According to a report from the Davis Police Department, on Saturday, Davis Police officers were dispatched to 945 J Street, an apartment in the College Square Apartments on J Street, to a report of a dead body.
The case has been investigated as a homicide with the victim identified as a 42-year-old male resident of Davis. Authorities are withholding identification, pending positive identification by the Yolo County Coroner’s Office.
At approximately 8:30 PM, Davis Police Detectives arrested James Elrond Mings (a 36-year-old male who resides in the Davis area) for the murder.
At this point, detectives believe James Mings used his hands to strangle and kill the victim, but a formal autopsy is pending.
Mr. Mings will be arraigned Wednesday afternoon in Yolo Superior Court.
The original report occurred around 10:30 am with two men placing a 911 call requesting medical assistance.
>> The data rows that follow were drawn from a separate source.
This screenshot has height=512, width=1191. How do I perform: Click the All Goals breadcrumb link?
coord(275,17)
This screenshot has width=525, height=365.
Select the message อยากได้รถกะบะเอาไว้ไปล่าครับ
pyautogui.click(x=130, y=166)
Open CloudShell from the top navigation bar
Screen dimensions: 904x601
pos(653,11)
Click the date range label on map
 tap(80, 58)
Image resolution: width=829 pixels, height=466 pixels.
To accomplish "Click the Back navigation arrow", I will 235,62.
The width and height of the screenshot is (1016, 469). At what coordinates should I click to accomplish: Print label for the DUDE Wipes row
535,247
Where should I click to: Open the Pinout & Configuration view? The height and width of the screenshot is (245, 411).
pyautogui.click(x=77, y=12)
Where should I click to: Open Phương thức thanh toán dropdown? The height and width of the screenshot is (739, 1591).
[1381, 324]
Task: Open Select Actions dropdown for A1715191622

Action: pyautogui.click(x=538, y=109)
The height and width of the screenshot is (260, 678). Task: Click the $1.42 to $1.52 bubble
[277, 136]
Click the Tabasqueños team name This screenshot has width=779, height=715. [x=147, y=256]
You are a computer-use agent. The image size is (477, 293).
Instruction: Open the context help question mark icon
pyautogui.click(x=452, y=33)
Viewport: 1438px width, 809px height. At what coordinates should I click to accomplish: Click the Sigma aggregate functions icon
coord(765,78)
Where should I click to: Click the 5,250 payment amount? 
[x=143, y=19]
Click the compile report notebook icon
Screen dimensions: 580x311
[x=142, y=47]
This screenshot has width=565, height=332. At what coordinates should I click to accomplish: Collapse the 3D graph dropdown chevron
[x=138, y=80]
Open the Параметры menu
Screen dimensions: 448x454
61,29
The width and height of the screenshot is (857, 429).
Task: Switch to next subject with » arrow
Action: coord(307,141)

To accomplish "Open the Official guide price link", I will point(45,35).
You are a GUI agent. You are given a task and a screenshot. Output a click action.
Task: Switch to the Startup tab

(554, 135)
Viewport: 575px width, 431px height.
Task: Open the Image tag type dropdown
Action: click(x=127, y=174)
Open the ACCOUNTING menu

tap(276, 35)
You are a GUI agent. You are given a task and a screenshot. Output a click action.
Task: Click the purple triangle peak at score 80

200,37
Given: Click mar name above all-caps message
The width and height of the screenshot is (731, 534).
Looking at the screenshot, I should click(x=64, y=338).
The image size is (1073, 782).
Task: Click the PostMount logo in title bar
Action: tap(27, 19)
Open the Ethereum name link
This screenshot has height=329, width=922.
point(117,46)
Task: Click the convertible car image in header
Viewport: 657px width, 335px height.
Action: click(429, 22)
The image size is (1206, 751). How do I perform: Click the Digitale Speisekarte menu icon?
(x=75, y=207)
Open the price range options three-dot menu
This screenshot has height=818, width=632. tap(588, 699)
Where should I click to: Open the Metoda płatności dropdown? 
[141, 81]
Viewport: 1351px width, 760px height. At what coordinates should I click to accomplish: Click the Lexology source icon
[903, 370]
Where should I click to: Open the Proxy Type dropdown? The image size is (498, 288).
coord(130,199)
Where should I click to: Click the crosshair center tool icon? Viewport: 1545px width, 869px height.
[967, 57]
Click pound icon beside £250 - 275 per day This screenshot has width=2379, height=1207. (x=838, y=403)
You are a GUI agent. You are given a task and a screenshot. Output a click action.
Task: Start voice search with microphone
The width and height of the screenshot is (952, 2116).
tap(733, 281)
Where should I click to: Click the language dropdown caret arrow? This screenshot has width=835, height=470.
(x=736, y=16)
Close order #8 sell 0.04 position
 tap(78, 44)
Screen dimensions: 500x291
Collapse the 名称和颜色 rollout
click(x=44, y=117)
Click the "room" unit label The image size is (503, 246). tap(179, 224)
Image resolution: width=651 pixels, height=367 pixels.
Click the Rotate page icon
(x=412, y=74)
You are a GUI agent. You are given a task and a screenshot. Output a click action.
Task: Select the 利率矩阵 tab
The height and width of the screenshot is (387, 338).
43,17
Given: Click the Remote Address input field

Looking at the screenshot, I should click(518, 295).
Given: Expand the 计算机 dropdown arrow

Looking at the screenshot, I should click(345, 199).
Police reports indicate that Mr. Mings and the victim were relatively new acquaintances, they believe Mr. Mings used his hands to strangle and kill the victim, and they do not believe the motivation for the killing was robbery or theft.
The Vanguard’s search indicates no known criminal history for Mr. Mings.
According to a report in the Davis Enterprise, the last murder in Davis was November 18, 2004 when a 35-year-old resident was killed by gunfire in the doorway of his apartment on Cowell Blvd.
The culprit, Eric Chase, would plead guilty to charges of voluntary manslaughter and is serving a 20-year prison sentence.
The Vanguard will have further details as they become available.
—David M. Greenwald reporting
Heartfelt condolences to the family and friends of the victim.
Murder is, fortunately, very rare in Davis. But we have our share of other violent crimes (robberies, assaults, rapes, etc.)
On the Davis Police Department website, they have a monthly breakdown over 24 months from 2007-09 how many major crimes were investigated by the DPD, called the Uniform Crime Reporting statistics ([url]http://cityofdavis.org/police/pdfs/UCR Data (2007-2009).pdf[/url]).
I have never looked into this, but I wonder why the report they show covers such a short amount of time and why it is so out of date (ending September, 2009).
I wonder if the problem is that it takes labor time to put together this sort of report and more to put it up on their website and the DPD now lacks the civilian labor to post up-to-date statistics and those which go back further in time. Among the areas of city government which have taken the biggest hits from budget cuts over the past two years have been with our non-sworn employees of the DPD.
I think it would be useful to see a more complete data set to know the trends in major crimes. But if we don’t have the employees in place to do that, it won’t happen.